When Williams resigned Monday, mainly because of his stormy relationship with his players, McKeon nominated Boros. Both Boros and McKeon drove back to San Diego Monday, and they visited with owner Joan Kroc and President Ballard Smith Tuesday morning.

The hire was made.

In addition, first-base coach Jack Krol has been made third-base coach, and Sandy Alomar, a Padre minor league coach last year, will be first-base coach. Also, Harry Dunlop, who was bullpen coach last season before Williams asked management this winter that he not be retained, becomes Boros’ new bench coach.

“This is Steve’s first time managing in the National League,” Dunlop said. “He just wants to make sure he doesn’t leave anything uncovered.”

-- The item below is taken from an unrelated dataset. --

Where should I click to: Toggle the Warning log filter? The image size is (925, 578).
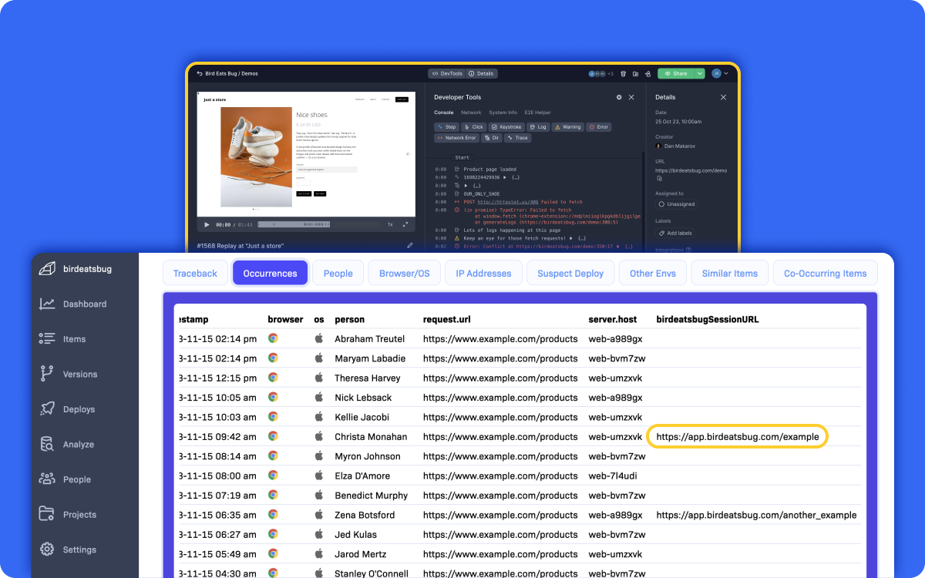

Boros, who signed a one-year contract, was the logical choice because he came from within the Padre organization, because he has so many friends here (Dunlop and pitching coach Galen Cisco have worked with him in other cities) and because he has major league managing experience.

As a manager, Boros is known to be an advocate of the running game and also of computerized statistics. As a first-base coach in Montreal, he kept a stopwatch out there with him. He would clock runners from first to second. And he would clock each opposing pitchers’ delivery time to the plate and would add that to the catchers’ throwing time to second base. In theory, then, he could calculate whether a base-stealer would be safe or not before the fact.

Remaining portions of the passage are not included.